Desperate Yahoo Hunts for Options

Looking for love in all the wrong places, Yahoo Inc. and Time Warner Inc. have stepped up talks over creating an alternative to Microsoft Corp.'s unsolicited offer for Yahoo, according to those good folks at the Wall Street Journal.

The talks center on a deal that would fold Time Warner's AOL Internet unit into Yahoo, these people said, though they still consider a Yahoo purchase by Microsoft as the most likely outcome.

• The News: Yahoo and Time Warner have stepped up talks to create an alternative to Microsoft's unsolicited offer for Yahoo, people familiar with the matter said.

• Background: Yahoo and Time Warner had an earlier round of discussions, but talks intensified recently after Yahoo asked for a proposal it could take to Yahoo directors.

• Next Step: If a March 14 deadline holds, any Yahoo and Microsoft talks would likely occur over this weekend.

The Time Warner talks have stepped up as Yahoo tries to nail down its alternatives to Microsoft's Feb. 1 offer, which Yahoo rejected as undervaluing it. The scenario under discussion would involve folding AOL into Yahoo with Time Warner taking a sizable minority stake in the combined entity, say the people familiar with the matter.

They say that Yahoo and Time Warner had an earlier round of discussions, but talks intensified recently after Yahoo went back to Time Warner to ask for a proposal that it could take to Yahoo directors. Time Warner is putting the finishing touches on that proposal now. The people familiar with the matter say that the companies estimate about $1 billion in cost savings annually.

The discussions, which have included contact between Time Warner Chief Executive Jeffrey Bewkes and Yahoo CEO Jerry Yang, are driven at least partly by the idea that uniting Yahoo and AOL, including its Advertising.com business, would create an online advertising powerhouse. Outsourcing Yahoo's search advertising to Google Inc., which handles some of AOL's search advertising and has a minority AOL stake, is not currently part of the discussions, the people familiar with the matter say.

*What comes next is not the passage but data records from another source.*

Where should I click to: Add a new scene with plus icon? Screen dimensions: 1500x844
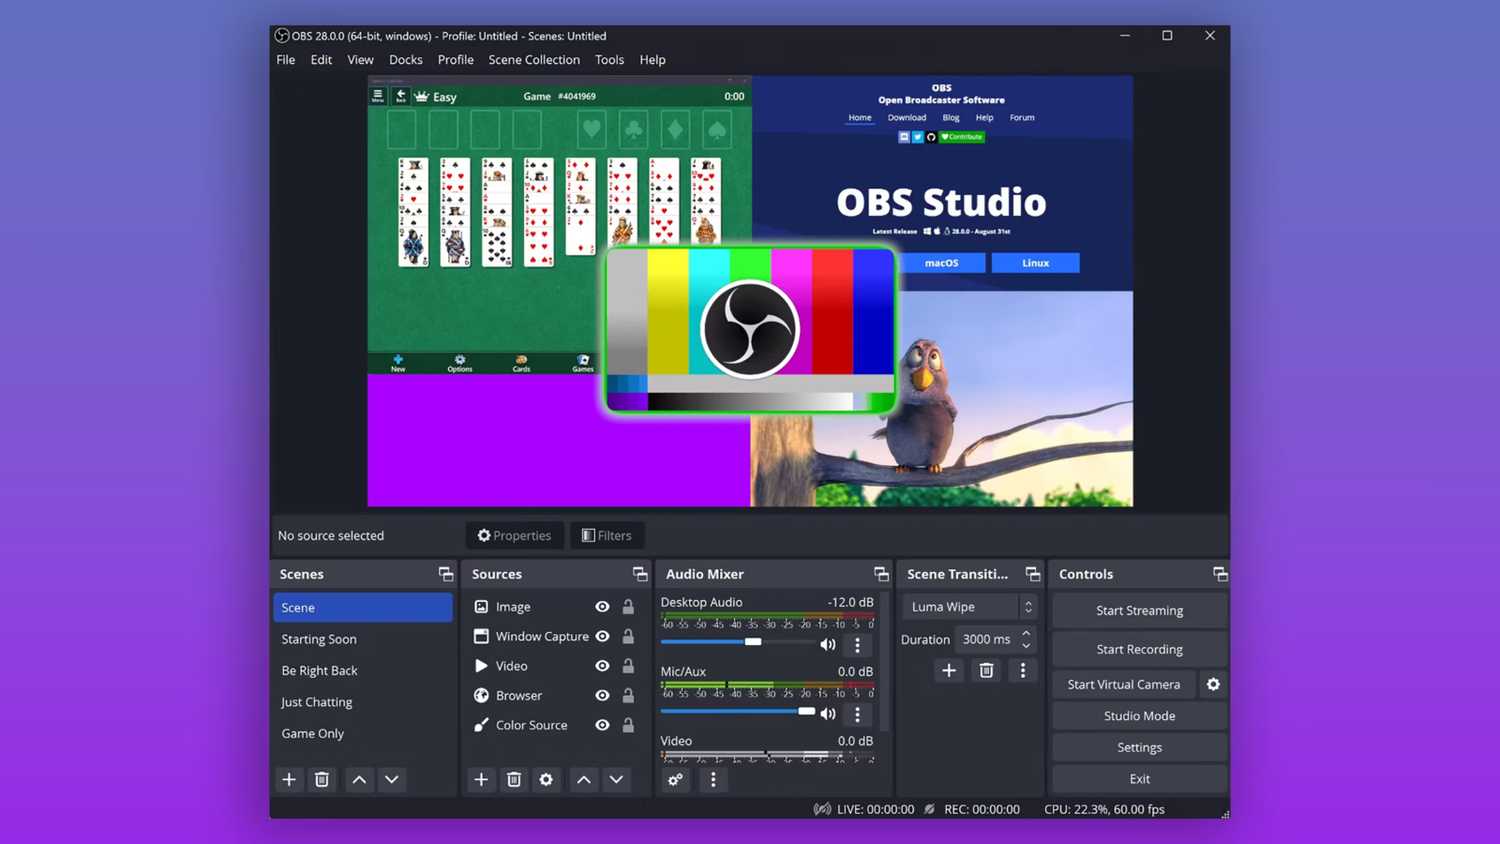[x=289, y=779]
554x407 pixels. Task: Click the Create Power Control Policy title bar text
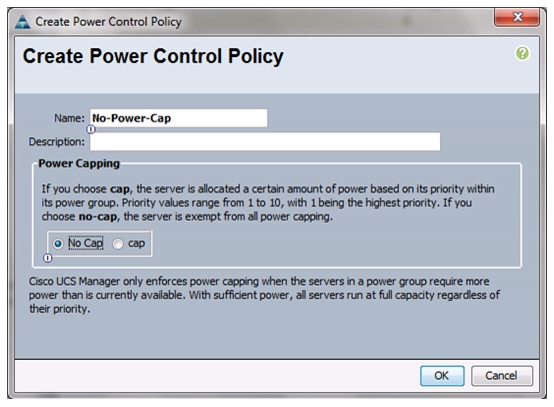tap(108, 22)
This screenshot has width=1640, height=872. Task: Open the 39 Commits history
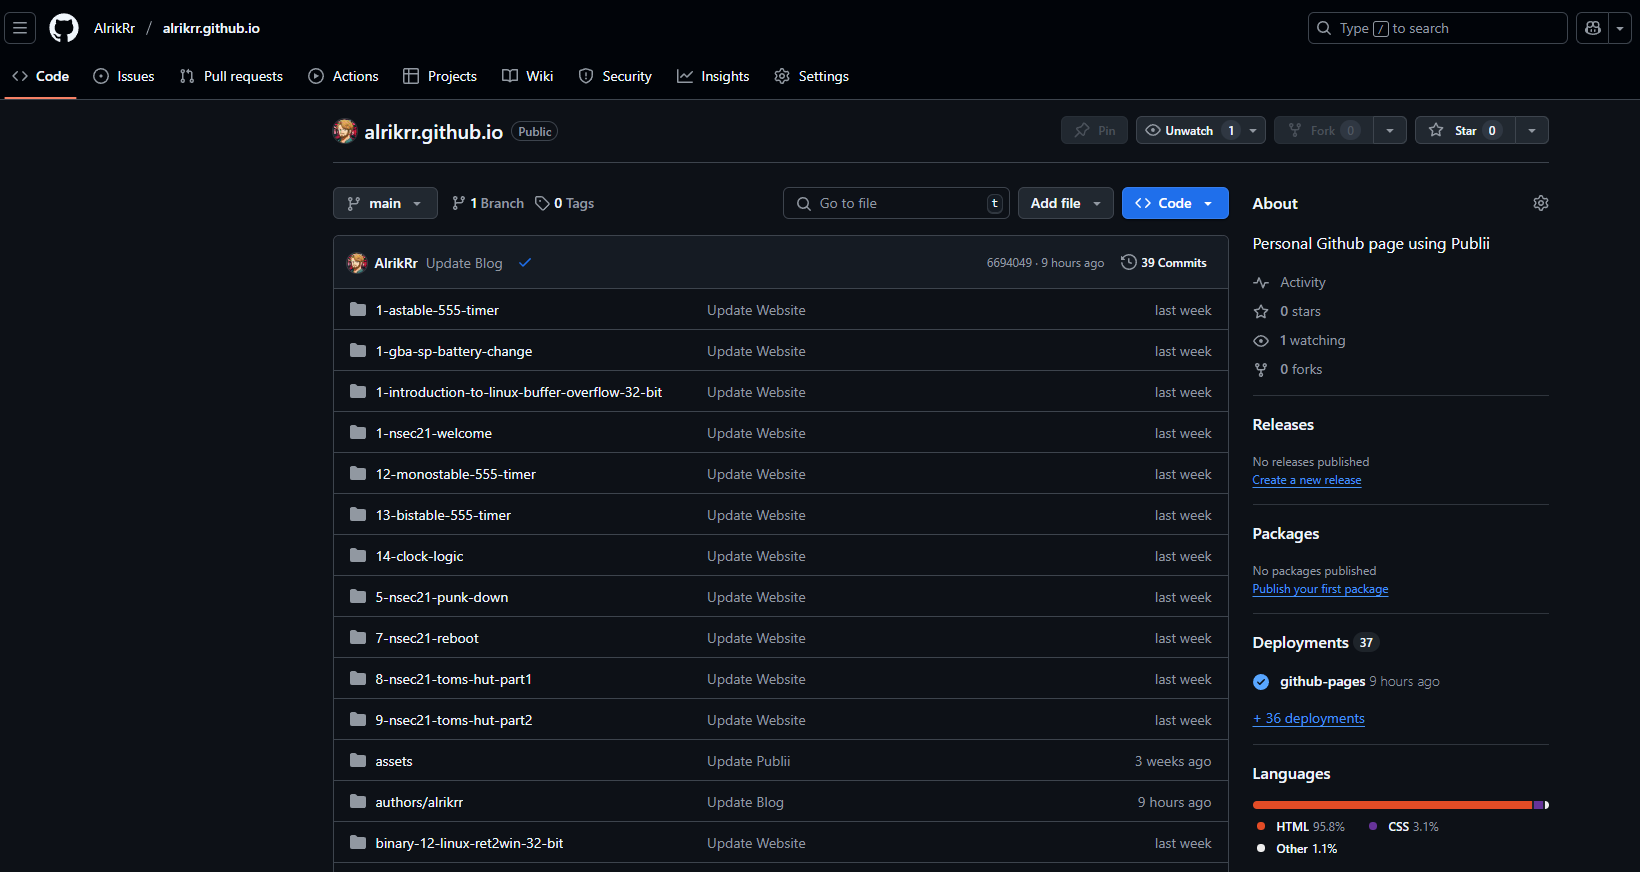[x=1164, y=263]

News Corp. and Yahoo, which have been discussing a deal whereby News Corp. would gain a stake in Yahoo in exchange for selling it MySpace and some other Web sites, separately continue to talk about a possible deal, according to people familiar with the matter. These people say such discussions are already advanced, but still considered less likely than a Microsoft purchase of Yahoo. (News Corp. owns Dow Jones & Co., publisher of The Wall Street Journal.)